I mean, I don’t require novels to be about people who look just like me, and it can be cool and fun to slip into narratives that are earnest in their examinations, even if that examination is a breezy, screwball comedy about sexual slash financial power dynamics and screwing your secretary. Sure, there’s probably lots of more literary examinations of these things, something with, like, elaborate plotting and tense deconstruction of Noir tropes, instead of comic inflection. And those would be fun, but they wouldn’t be fun in the way this book is, which is chatty girl-talk and goofing about sometimes serious matters. Nice.

Sacrificial Magic: Right Book, Wrong Time

I forced this read, and I’m sorry, because I think I crimped my enjoyment. Sorry, Sacrificial Magic. You were the right book at the wrong time. Blame it on the library, which only lets me renew thrice before I have to return the book, and with 10 days left to go, I figured, screw it, I can read this in a Sunday. 

I read the first three books of the Downside Ghosts series in one of those cabin porch hazes, and I thoroughly enjoyed them. Chess Putnam is a ghostbuster (though this term is never used) in an alternate present: in the late 90s, murderous ghosts broke free into the world, killing maybe half the population of the earth. The only bulwark against this threat was The Church, a non-theistic organization which replaced all the other religious and governmental powers that be. But that’s all backstory; this series is about Chess and her city. Chess is a powerful fuckup with a seriously damaged past, someone who managed to claw up just barely to near-polite society through some native talent hitched to the driving need to get out of her squalid upbringing. But just barely. She’s a junkie and an emotional isolationist, and I just adore her. 

The first three books felt to me like they ran an emotional arc, with the third, City of Ghosts, rising to a crescendo of things I’d barely noticed hanging around on the edges twisting together into a big explosive clusterfuck. God, that was just grand. So, here, in Sacrificial Magic, I feel like we’re restarting a trajectory which will run for the next couple of books, and I’m just a little let down. It’s not that this book is place-holding, it is that it’s piece-moving. I liked a lot of the piece-moving, but, as I said, I forced it. 
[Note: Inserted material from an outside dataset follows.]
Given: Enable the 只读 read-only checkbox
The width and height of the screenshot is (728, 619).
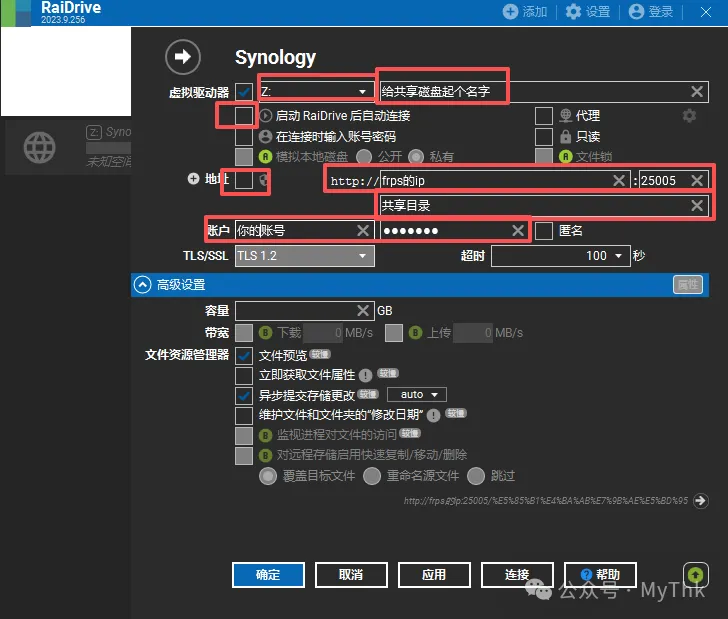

I think for me the weakest parts of this series tend to be the ghostbusting Church plots. Chess is given an assignment, and in a sort of Noir-lite manner, that assignment intersects with her Street life, her dealers, her drug use, etc. Here the Church assignment felt especially weak, with too many people I didn’t give boo about and couldn’t differentiate doing things way too sins-of-the-past for me to respond. The assignment had to do with a high school, which gives framework for Chess to ruminate about her shitty education and upbringing, and that part I really enjoyed, as I did her tense and fractious relationships with Terrible, Lex, and Beulah. And hoorah, I’m loving that Chess finally has a female friend – and that she realizes she has friends at all. 

Pretty much with this book I was just shipping for Chess and Terrible, which is super fun, don’t get me wrong, but it made me feel a little antsy when the high school ghost plot was unfolding. Get out of the way, plot! Let us freak out about their last conversation! And the fact that Chess is still a huge junkie, the way she manages and feeds her addictions, continues to be one of the selling points of this series. There’s a scene where she notices others noticing her usage, and she gets really jealous and freaks: this is mine. This is my addiction. Quit looking. That we’re on book four, and Chess hasn’t had a big After School Special moment where she realizes Drugs Are Bad – addicts know drugs are bad, kids – is a very brave choice on the part of Kane. There are no easy answers, and the knowledge that you are fucked up beyond belief doesn’t magically cure you of the fuck up. Even addiction is one day at a time. Or one book at the wrong time; sorry again.